Es ist aber immer wieder erstaunlich, wie sich Menschen versuchen aus der Verantwortung zu ziehen. Insbesondere wir Europäer:innen. Uns fehlt nicht nur die Empathie für das Leid dieser Menschen auf der Flucht, sondern auch das Bewusstsein, dass unser Wohlstand und unsere Bequemlichkeit oft durch genau dieses Leid erkauft wurde. Seit der Kolonialzeit nutzen Länder und Staaten Ressourcen und Menschen, um sich selbst zu bereichern. Das hat Auswirkungen bis in unsere Zeit. Viele Großunternehmen nehmen einheimischen das Land weg, pumpen ihnen Wasser-Ressourcen ab und rauben dadurch Kleinbauern in ihren eigenen Ländern die Lebensgrundlage.

Für diese Missstände sind wir also direkt mitverantwortlich, da wir durch unseren Konsum und unser Verhalten diese unterstützen bzw. in Kauf nehmen. Wir denken nicht darüber nach, warum wir uns T-Shirts für 3,00 € kaufen können. Wir denken auch nicht darüber nach, dass die Art, wie Großmächte wirtschaften, der Umwelt schadet und die Auswirkungen meist in genau den Ländern zuerst auftreten, die am wenigsten dazu beitragen. Nicht umsonst sind 2/3 der aktuellen Menschen auf der Flucht Klimageflüchtete.

Völkerwanderungen gab es schon immer und brauchen wir auch heute

In der Diskussions-Runde wurde auch das Thema Zuwanderung zum Ausgleich des Fachkräftemangels angesprochen. Auch das sollte mitgedacht werden. Natürlich sollten Geflüchtete zuerst die Chance bekommen ihre Traumata aufzuarbeiten. Langfristig betrachtet brauchen wir aber genau diese Menschen, um unsere Gesellschaft am Laufen zu halten. Fehlt uns dafür die Weitsicht oder sprechen wir diesen Menschen aus purem Trotz die Fähigkeit ab, diese Lücke zu füllen?

In Deutschland wurde das Problem bereits erkannt. In vielen Berufszweigen wird in 10-20 Jahren der Nachwuchs komplett wegbleiben und die Politik wirbt auch bereits gezielt nach Fachleuten an den EU-Außengrenzen (Fachkräfte-Zuwanderungs-Gesetz). Doch die Flucht-Debatte wird dominiert von Angst und einer propagierten Gefahr für die westliche Wohlstands-Gesellschaft. Selten wird das Wort “Flüchtlinge” nicht ohne scheinbar steigende Kriminalität oder schwindende Sicherheit genannt. Auch die Angst vor politischen Verlusten spielt dabei eine Rolle, wird in der Diskussions-Runde angemerkt.

Zeilen mit Zeigedaten
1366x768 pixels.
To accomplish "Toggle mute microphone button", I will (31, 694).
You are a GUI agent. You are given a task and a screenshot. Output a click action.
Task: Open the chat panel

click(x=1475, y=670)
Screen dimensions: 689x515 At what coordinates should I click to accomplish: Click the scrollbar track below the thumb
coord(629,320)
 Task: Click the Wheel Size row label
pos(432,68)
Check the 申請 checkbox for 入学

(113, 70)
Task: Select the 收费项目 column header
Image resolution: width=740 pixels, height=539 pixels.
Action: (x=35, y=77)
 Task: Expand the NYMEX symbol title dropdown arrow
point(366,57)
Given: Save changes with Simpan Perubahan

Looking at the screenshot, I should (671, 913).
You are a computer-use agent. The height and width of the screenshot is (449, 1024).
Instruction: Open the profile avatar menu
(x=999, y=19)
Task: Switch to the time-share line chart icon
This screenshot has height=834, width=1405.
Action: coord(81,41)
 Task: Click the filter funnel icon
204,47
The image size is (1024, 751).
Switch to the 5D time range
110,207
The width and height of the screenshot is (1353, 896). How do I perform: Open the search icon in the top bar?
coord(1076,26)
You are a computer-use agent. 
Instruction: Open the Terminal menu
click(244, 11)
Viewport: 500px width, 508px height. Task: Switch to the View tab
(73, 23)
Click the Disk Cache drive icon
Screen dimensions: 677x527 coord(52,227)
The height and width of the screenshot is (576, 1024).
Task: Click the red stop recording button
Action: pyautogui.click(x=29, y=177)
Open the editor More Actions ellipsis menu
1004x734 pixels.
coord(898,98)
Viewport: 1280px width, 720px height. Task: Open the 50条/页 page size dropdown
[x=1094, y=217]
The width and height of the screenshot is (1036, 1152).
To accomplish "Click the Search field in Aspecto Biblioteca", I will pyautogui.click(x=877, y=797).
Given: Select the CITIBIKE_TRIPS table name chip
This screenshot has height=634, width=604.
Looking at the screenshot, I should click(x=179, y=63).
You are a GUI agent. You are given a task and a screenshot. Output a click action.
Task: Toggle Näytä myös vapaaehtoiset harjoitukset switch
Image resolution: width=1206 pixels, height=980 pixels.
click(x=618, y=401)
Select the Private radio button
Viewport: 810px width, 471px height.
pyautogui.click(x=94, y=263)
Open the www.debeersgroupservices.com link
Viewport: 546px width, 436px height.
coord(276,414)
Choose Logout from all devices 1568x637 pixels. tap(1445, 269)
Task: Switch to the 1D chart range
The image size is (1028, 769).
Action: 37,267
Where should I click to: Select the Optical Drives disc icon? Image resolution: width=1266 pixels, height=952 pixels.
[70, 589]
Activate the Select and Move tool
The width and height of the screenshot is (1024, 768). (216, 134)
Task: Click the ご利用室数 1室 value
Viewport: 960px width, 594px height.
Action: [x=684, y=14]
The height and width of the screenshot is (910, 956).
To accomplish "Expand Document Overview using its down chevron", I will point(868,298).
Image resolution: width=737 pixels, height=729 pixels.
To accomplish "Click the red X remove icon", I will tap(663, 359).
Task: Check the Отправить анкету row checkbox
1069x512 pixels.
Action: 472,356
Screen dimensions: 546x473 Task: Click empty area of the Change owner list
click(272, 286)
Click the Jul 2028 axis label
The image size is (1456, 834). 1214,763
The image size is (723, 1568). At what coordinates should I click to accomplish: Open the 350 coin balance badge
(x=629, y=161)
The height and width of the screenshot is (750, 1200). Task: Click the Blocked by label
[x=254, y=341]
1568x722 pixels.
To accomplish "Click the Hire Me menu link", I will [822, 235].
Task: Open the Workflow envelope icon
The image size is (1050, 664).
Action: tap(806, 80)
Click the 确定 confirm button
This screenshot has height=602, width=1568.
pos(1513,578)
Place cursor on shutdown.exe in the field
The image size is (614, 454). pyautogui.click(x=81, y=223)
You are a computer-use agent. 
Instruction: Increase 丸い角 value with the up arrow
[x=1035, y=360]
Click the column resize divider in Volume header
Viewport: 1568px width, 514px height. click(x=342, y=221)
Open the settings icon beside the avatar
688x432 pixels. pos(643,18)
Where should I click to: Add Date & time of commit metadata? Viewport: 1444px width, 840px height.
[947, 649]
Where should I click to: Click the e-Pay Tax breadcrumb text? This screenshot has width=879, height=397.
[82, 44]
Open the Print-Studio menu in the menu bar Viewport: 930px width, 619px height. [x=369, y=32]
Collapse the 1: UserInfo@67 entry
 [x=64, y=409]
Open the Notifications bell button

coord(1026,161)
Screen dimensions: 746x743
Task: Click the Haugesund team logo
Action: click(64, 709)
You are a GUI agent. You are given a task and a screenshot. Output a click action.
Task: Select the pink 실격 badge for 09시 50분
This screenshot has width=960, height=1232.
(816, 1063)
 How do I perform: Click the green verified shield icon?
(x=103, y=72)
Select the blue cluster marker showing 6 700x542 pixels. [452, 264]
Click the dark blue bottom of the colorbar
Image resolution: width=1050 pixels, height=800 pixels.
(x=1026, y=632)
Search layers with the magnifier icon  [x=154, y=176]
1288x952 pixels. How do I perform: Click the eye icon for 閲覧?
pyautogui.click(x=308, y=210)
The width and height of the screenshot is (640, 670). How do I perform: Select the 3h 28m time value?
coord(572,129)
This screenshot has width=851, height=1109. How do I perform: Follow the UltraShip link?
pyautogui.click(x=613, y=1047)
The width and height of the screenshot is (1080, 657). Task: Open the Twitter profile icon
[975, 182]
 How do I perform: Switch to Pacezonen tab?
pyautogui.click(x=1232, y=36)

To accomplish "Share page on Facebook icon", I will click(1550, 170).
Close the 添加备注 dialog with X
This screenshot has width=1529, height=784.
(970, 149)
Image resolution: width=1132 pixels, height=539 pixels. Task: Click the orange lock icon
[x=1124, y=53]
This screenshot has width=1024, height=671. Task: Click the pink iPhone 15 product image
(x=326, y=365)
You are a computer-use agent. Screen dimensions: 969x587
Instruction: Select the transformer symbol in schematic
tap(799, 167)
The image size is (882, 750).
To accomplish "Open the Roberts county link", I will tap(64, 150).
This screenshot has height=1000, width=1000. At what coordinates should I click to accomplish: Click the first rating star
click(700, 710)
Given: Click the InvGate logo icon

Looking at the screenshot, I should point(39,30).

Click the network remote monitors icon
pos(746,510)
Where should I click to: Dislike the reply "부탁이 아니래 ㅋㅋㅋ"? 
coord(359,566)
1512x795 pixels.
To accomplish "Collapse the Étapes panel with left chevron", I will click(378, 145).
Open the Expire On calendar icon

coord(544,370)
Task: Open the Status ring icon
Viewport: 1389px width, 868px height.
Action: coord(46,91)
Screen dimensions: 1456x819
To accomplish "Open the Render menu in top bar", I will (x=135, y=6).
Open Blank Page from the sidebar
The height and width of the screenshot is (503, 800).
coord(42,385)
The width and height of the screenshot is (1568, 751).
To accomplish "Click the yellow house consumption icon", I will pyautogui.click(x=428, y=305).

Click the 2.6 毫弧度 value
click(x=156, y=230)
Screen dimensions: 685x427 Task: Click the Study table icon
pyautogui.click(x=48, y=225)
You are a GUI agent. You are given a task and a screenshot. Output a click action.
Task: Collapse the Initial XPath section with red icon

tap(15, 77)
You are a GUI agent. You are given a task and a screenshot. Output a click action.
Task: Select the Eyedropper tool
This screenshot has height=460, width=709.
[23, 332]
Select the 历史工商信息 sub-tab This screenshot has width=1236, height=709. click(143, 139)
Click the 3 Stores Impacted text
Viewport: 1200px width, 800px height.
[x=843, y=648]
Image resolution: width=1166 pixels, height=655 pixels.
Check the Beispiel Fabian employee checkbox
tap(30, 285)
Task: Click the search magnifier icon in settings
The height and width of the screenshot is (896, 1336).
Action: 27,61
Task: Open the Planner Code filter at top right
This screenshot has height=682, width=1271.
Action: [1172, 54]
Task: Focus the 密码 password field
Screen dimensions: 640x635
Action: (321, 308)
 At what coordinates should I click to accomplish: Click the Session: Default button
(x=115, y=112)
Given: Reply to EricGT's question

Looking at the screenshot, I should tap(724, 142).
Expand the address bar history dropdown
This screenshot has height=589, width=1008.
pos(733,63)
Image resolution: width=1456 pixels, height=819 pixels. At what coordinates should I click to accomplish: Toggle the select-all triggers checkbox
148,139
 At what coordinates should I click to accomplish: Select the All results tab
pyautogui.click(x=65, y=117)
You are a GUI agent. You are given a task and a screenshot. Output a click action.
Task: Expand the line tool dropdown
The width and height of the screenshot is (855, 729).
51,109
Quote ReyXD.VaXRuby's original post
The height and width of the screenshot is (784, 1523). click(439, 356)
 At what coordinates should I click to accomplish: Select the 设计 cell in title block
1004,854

**Was gefragt ist**
- 1) Gib aus dem Text über Flucht und Verantwortung den Abschnitt wörtlich wieder, der mit „Für diese Missstände“ beginnt und bis einschließlich „der Flucht Klimageflüchtete.“ reicht.
- 2) Führe den Text über Flucht und Verantwortung im Anschluss an seinen letzten Satz weiter.

**Ergebnisse der Übung**
- 1)
Für diese Missstände sind wir also direkt mitverantwortlich, da wir durch unseren Konsum und unser Verhalten diese unterstützen bzw. in Kauf nehmen. Wir denken nicht darüber nach, warum wir uns T-Shirts für 3,00 € kaufen können. Wir denken auch nicht darüber nach, dass die Art, wie Großmächte wirtschaften, der Umwelt schadet und die Auswirkungen meist in genau den Ländern zuerst auftreten, die am wenigsten dazu beitragen. Nicht umsonst sind 2/3 der aktuellen Menschen auf der Flucht Klimageflüchtete.

- 2)
Wann haben wir verlernt menschlich zu sein?

Während die EU darüber diskutiert, ob sie 50 oder 400 der 15.000 Menschen aus Lesbos in andere EU-Länder verteilen sollten, wird ein wichtiger Grundsatz unserer Gesellschaft scheinbar vergessen. Jeder Mensch hat das Grundrecht auf Sicherheit und Asyl. Da sollte es auch nicht wie im letzten Absatz unseres Artikels darum gehen, ob diese Menschen langfristig einen Nutzen für die EU haben, sondern darum, diese Menschen zu schützen – vor Verfolgung und Krieg. Hunger ist laut aktueller Rechtslage übrigens kein anerkannter Grund für Asyl.

An einer weißen Wand klebt ein Aufkleber mit dem Text: Kein Mensch ist illegal

Und obwohl kein Land verpflichtet ist, Menschen bei sich aufzunehmen, kann es niemals Rechtens sein, Menschen, wie in Moria, so unwürdig zu behandeln. Wo eine schnelle Abschiebung höhere Aufmerksamkeit und Priorität erhält, als das Wohl von Menschenleben, sollten wir intensiv über unsere Einstellung nachdenken. Aus der Diskussions-Runde gibt es daher einen Favoriten für das Unwort des Jahres 2020: Abschiebe-Patenschaften.

Eine weitere Problematik ist, dass gerade Deutschland sich scheut als Vorreiter voran zu gehen. Man pocht auf eine europäische Lösung, obwohl man genau weiß, dass Länder wie Polen oder Ungarn sich weigern werden da mitzumachen.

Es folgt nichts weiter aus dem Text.